SUPPLIED MATERIAL:
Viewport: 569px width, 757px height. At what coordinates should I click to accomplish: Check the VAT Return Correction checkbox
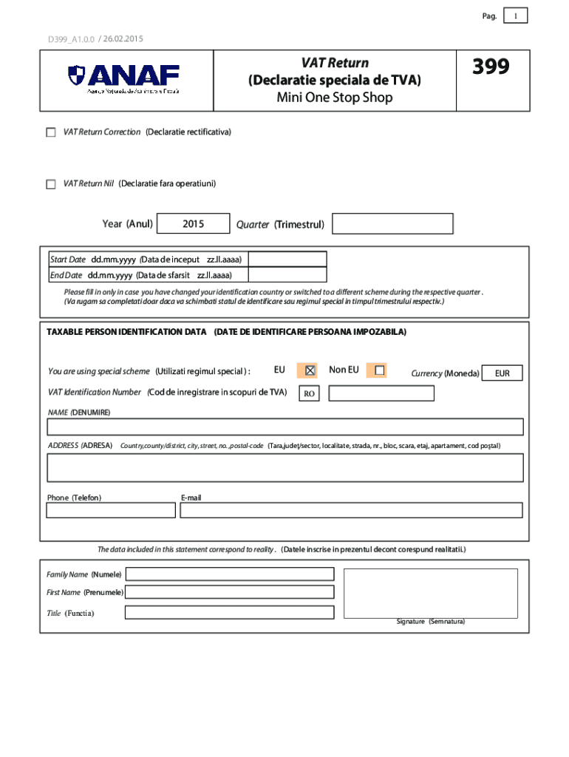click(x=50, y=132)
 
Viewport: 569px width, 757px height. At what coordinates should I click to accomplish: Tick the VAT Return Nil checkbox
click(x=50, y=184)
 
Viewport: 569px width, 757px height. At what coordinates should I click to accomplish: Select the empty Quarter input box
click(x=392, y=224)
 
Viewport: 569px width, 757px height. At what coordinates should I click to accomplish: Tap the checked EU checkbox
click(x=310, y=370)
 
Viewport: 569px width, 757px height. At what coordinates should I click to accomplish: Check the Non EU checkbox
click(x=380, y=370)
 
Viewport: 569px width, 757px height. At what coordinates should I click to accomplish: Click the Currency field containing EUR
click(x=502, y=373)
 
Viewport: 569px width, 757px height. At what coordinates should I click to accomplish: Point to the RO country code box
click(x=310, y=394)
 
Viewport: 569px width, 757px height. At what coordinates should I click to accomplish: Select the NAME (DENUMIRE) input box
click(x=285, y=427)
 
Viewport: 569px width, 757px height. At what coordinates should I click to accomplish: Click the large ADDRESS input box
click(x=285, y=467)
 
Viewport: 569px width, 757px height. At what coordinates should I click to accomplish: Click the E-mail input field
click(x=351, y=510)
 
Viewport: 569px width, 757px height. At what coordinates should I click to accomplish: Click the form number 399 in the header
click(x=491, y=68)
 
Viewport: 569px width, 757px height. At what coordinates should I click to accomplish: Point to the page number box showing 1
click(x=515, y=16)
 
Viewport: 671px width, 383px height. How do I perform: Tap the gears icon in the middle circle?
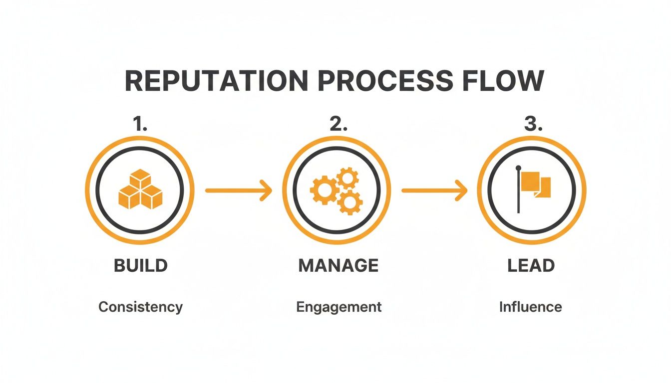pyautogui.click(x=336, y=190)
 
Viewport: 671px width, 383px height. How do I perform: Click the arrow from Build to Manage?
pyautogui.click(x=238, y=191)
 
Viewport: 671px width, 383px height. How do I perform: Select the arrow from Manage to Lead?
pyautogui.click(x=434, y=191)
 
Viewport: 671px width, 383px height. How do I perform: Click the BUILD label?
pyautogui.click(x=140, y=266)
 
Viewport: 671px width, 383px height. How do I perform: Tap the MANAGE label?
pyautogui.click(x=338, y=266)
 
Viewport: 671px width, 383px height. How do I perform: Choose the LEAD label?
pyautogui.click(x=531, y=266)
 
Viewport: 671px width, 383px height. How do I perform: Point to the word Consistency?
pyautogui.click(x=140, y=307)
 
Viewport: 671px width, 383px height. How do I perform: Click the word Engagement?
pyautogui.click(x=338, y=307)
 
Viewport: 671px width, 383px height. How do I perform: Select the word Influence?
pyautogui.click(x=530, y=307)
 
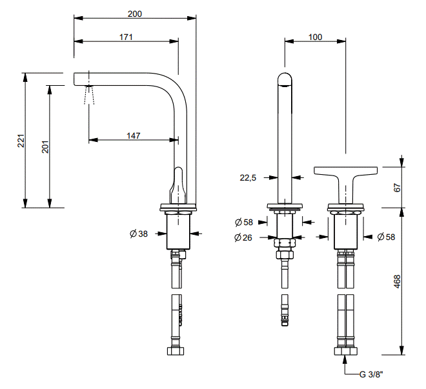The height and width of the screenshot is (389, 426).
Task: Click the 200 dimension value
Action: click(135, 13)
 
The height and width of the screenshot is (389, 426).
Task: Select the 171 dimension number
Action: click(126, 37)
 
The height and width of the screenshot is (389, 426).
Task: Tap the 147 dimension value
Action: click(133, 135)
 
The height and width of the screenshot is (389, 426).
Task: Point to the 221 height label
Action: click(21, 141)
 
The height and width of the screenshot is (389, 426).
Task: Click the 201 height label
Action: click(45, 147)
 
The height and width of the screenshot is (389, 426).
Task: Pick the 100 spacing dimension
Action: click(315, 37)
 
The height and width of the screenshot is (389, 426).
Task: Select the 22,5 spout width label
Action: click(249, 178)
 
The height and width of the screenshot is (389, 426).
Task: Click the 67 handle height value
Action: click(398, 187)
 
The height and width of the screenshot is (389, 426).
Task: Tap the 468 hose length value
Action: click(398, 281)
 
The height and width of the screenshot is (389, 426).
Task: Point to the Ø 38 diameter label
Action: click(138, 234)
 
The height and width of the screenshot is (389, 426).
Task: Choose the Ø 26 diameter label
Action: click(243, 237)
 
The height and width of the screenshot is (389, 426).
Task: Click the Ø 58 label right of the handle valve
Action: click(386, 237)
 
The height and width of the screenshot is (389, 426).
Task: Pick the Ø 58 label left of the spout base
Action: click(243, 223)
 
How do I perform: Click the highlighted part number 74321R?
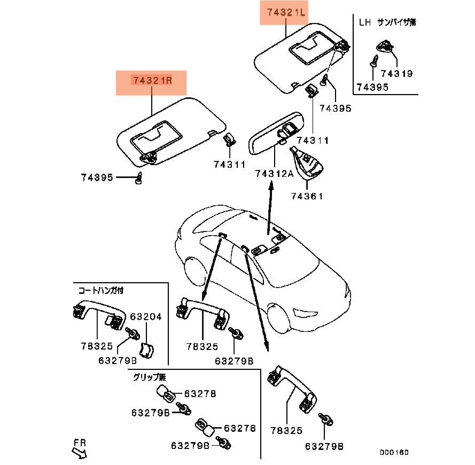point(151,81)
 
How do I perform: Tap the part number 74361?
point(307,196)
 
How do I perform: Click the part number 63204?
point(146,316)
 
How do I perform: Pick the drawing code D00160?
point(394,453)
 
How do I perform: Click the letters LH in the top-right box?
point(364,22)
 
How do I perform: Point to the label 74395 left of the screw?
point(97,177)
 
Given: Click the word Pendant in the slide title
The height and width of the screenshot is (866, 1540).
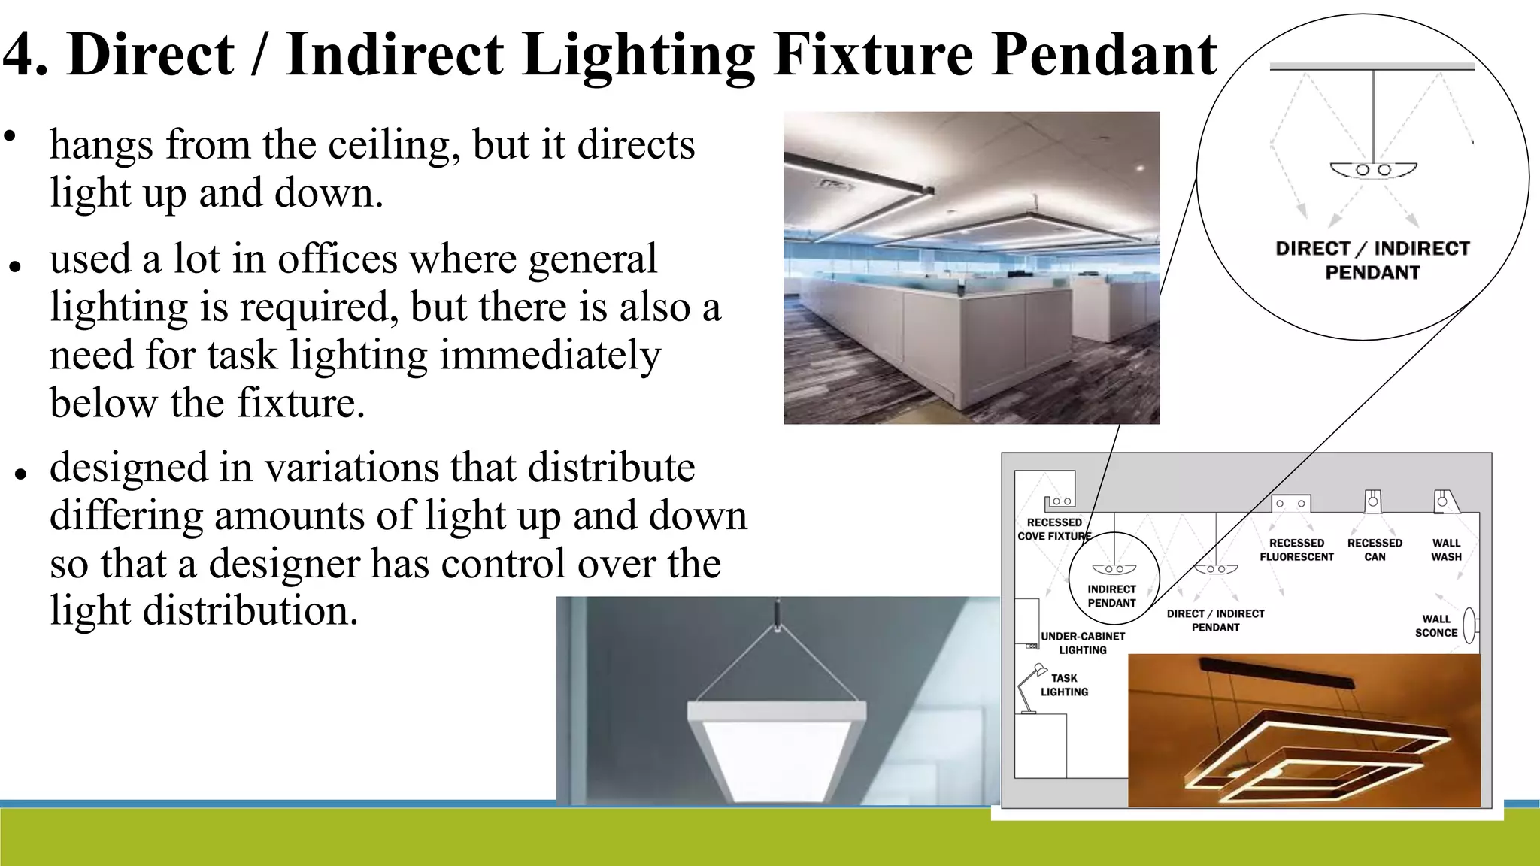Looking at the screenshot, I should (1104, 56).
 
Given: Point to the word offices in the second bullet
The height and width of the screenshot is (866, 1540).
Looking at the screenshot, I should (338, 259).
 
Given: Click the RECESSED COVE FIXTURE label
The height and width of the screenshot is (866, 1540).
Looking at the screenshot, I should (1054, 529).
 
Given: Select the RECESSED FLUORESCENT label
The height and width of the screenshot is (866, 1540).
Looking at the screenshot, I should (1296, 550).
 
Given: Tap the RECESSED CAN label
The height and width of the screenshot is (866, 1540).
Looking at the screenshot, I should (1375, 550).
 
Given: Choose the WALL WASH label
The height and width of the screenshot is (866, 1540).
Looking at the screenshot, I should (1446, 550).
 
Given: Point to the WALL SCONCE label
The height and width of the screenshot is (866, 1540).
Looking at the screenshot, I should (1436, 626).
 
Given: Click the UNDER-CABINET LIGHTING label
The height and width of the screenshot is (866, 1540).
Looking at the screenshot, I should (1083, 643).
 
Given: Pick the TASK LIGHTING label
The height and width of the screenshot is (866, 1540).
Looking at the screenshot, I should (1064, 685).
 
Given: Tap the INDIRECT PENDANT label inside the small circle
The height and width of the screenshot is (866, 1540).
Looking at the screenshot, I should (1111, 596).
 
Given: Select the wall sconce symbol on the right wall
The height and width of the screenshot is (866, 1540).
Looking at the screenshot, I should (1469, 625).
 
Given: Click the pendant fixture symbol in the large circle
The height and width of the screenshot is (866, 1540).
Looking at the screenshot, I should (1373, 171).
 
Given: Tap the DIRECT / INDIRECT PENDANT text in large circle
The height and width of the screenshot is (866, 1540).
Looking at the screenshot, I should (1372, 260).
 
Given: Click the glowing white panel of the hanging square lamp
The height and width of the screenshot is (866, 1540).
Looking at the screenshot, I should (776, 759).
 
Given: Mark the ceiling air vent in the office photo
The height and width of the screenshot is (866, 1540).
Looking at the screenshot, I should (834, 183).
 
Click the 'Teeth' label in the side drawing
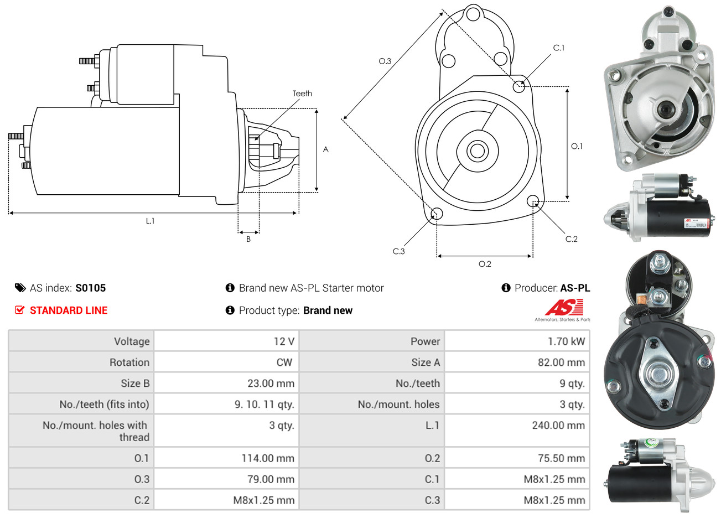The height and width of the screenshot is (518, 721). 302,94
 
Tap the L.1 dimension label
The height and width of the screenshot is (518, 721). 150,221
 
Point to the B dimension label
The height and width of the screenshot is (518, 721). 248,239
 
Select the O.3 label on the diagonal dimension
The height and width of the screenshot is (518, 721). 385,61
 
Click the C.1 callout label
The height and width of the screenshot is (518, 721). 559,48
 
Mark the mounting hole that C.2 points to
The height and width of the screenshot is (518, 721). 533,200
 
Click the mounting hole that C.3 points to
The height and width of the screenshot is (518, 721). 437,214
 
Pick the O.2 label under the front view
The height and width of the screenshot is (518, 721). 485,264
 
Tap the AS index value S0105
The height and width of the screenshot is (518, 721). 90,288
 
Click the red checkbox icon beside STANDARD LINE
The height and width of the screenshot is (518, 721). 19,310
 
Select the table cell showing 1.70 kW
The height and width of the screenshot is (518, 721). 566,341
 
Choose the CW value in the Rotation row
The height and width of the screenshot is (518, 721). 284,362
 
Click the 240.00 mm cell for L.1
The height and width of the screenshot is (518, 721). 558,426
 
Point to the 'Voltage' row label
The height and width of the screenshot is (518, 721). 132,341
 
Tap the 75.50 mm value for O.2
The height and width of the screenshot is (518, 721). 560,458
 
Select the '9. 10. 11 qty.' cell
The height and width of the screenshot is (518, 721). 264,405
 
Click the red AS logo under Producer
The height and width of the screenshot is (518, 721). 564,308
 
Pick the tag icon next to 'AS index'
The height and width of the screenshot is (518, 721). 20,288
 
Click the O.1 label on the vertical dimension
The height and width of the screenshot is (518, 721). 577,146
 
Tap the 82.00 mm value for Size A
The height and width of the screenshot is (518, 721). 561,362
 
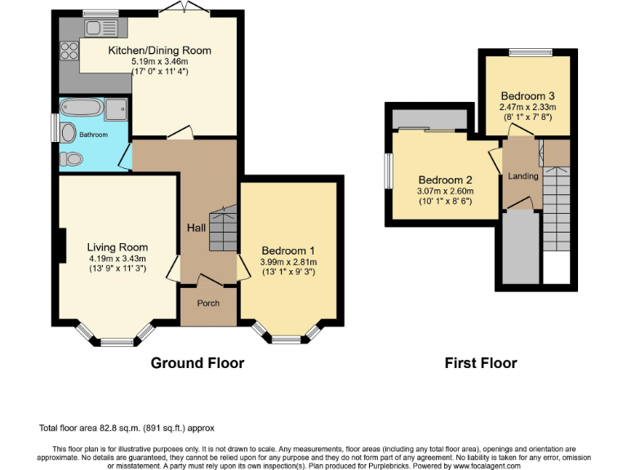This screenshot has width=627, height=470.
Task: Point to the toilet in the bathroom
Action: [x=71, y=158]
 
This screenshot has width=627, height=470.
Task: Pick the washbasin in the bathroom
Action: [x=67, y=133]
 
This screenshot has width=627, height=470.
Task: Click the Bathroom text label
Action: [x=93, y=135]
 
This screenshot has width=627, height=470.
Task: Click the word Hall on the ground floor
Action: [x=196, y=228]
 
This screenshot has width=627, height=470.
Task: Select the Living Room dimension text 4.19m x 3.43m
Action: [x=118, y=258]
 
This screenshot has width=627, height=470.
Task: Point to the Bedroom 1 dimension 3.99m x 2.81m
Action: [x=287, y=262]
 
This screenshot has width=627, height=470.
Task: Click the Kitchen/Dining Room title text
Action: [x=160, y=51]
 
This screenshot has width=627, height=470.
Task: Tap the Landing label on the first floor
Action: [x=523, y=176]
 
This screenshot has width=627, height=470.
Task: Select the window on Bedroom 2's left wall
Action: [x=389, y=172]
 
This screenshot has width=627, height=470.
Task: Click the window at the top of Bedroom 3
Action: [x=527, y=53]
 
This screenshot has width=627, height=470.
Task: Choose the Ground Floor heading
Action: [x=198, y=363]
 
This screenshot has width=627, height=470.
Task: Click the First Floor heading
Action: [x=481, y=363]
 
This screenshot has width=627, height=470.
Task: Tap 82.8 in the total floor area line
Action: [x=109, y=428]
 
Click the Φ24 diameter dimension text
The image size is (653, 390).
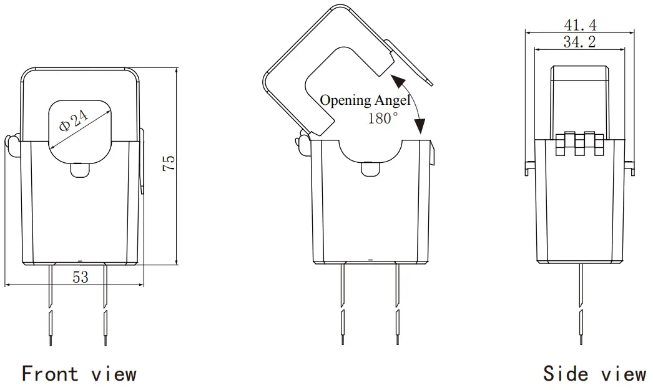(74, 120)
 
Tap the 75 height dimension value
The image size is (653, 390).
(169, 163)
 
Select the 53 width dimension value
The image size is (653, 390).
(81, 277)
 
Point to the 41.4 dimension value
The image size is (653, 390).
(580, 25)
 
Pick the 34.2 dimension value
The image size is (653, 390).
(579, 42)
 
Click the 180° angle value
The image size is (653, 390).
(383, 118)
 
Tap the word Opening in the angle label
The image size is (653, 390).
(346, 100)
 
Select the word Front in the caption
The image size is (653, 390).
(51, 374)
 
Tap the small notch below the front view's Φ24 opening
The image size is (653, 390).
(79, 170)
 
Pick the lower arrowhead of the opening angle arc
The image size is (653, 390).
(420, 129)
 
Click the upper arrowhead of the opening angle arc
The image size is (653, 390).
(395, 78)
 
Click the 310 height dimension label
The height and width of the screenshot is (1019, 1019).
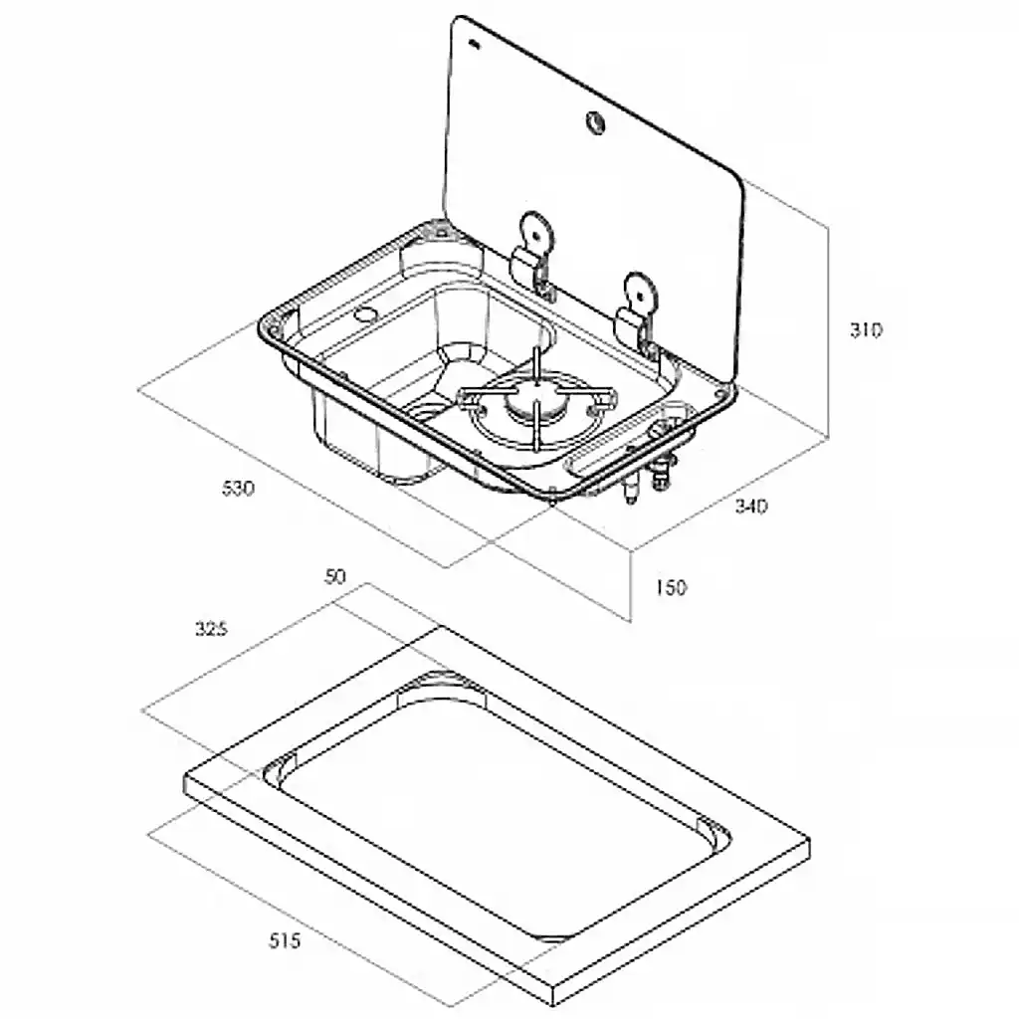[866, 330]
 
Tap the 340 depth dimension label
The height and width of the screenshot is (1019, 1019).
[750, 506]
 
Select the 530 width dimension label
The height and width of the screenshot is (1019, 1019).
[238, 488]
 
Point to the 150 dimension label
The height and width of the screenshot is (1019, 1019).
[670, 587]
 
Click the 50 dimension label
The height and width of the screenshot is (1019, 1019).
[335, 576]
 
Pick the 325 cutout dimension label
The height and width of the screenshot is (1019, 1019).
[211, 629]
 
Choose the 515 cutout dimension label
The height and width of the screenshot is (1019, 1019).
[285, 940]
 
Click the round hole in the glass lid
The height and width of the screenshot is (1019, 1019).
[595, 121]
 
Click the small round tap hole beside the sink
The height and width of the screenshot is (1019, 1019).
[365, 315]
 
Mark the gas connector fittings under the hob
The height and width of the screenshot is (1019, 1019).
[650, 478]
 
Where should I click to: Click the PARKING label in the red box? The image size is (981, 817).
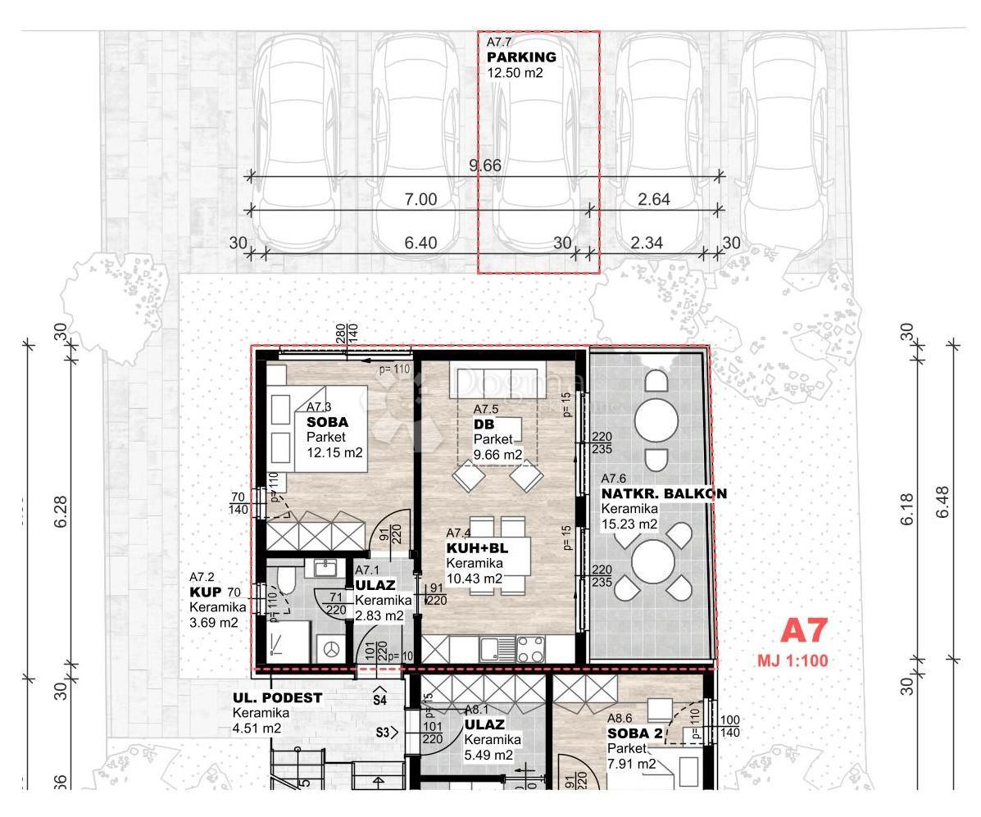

TASK INSTRUCTIONS: Reproduce, word for word, the portion of the records above that opens with the line containing "Tap the AS index value S0105" and closes with the line containing "The height and width of the screenshot is (518, 721). 558,426". Include both of those lines.

EXERCISE RESPONSE:
Tap the AS index value S0105
The height and width of the screenshot is (518, 721). 90,288
 
Click the red checkbox icon beside STANDARD LINE
The height and width of the screenshot is (518, 721). 19,310
 
Select the table cell showing 1.70 kW
The height and width of the screenshot is (518, 721). 566,341
 
Choose the CW value in the Rotation row
The height and width of the screenshot is (518, 721). 284,362
 
Click the 240.00 mm cell for L.1
The height and width of the screenshot is (518, 721). 558,426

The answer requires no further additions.